How It Works: The Two-Step Process
The indicator's logic follows a precise two-step process to generate a signal:
Step 1: The Swing Failure Pattern (SFP)
First, the indicator identifies a high-timeframe liquidity sweep. This is configured in the "Swing Failure Pattern (SFP) Timeframe" settings.
It looks for a candle that wicks above a previous high (or below a previous low) but then closes back within the range of that pivot. This action is known as a "raid" or a "swing failure," suggesting the move failed to find genuine momentum.
Step 2: The SMT Divergence
The moment a valid SFP is confirmed, the indicator's multiple SMT engines activate.
Each engine begins monitoring the specific SMT timeframe you have configured (e.g., "SMT Timeframe 1," "SMT Timeframe 2," etc.) for a Smart Money Technique (SMT) divergence.
An SMT divergence occurs when two closely correlated assets fail to move in sync. For example, after a raid on a high, Asset A makes a new high, but Asset B fails to do so. This disagreement suggests weakness and a potential reversal.
When the script finds this divergence, it plots the SMT line and triggers an alert.
The Power of Alerts
The true strength of this indicator lies in its alert capabilities. You can create alerts for both unconfirmed and confirmed SMTs.
Enable Alerts LTF Detection: These alerts trigger when an unconfirmed, potential SMT is spotted on the lower "LTF Detection" timeframe. While not yet confirmed, these early alerts can notify you of a potential move before it fully happens, allowing you to be ahead of the curve and find the best possible trade entries.
Enable Alerts Confirmed SMT: These alerts trigger only when a permanent, confirmed SMT line is plotted on your chosen SMT timeframe. These signals are more reliable but occur later than the early detection alerts.
Key Concepts Explained
What is Pivot Strength?
Pivot Strength determines how significant a high or low needs to be to qualify as a valid structural point. A setting of 5-5, for example, means that for a candle's high to be considered a valid pivot high, its high must be higher than the highs of the 5 candles to its left and the 5 candles to its right.
Higher Strength (e.g., 5-5, 8-8): Creates fewer, but more significant, pivots. This is ideal for identifying major structural highs and lows on higher timeframes.
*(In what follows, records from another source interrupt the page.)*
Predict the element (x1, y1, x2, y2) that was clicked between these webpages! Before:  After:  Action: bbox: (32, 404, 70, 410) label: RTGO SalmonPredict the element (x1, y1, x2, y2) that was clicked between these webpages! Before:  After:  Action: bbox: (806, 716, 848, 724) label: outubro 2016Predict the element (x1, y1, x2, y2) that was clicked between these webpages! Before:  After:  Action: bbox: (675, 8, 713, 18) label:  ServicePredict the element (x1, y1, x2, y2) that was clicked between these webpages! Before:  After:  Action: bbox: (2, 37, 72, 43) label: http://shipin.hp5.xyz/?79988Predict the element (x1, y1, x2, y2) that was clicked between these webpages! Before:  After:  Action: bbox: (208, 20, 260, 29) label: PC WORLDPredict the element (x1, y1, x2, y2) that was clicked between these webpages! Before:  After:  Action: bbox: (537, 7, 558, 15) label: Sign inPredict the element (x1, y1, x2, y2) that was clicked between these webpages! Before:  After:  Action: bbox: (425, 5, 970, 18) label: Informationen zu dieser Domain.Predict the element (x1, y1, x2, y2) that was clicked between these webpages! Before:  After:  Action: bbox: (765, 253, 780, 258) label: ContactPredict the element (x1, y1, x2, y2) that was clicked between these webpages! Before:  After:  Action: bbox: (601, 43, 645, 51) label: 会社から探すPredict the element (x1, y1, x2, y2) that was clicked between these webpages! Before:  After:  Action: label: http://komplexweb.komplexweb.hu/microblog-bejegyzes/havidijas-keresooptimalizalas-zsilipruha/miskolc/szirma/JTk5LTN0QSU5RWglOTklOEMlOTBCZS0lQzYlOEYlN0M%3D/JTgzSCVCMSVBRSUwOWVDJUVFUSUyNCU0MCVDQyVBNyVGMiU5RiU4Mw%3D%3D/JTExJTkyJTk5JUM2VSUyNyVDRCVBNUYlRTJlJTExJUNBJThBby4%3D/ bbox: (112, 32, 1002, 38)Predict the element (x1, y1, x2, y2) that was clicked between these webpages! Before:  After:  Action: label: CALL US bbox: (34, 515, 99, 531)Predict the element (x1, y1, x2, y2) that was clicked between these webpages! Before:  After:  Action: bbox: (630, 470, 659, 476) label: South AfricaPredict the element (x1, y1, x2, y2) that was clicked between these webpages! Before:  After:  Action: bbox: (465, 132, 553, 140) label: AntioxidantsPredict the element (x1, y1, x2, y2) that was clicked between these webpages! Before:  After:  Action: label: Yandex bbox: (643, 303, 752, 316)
Lower Strength (e.g., 2-2, 3-3): Creates more pivots, making it suitable for identifying the smaller shifts in momentum on lower timeframes.
Raid Expiration & Validity
An SFP signal is not valid forever. The "Raid Expiration" setting determines how many SFP timeframe bars can pass after a raid before that signal is considered "stale" and can no longer be used to validate an SMT. This ensures your SMT divergences are always in response to recent liquidity sweeps.
Why You Must Be on the Right Chart Timeframe to See SMT Lines
Pine Scriptโข has a fundamental rule: an indicator running on a chart can only "see" the bars of that chart's timeframe or higher.
When the SMT logic is set to the 15-minute timeframe, it calculates its pivots based on 15-minute data. To accurately plot lines connecting these pivots, you must be on a 15-minute chart or lower (e.g., 5-minute, 1-minute).
If you are on a higher timeframe chart, like the 1-hour, the 15-minute bars do not exist on that chart, so the indicator has no bars to draw the lines on.
This is precisely why the alert system is so powerful. You can set your alert to run on the 15-minute timeframe, and TradingView's servers will monitor that timeframe for you, sending a notification regardless of what chart you are currently viewing.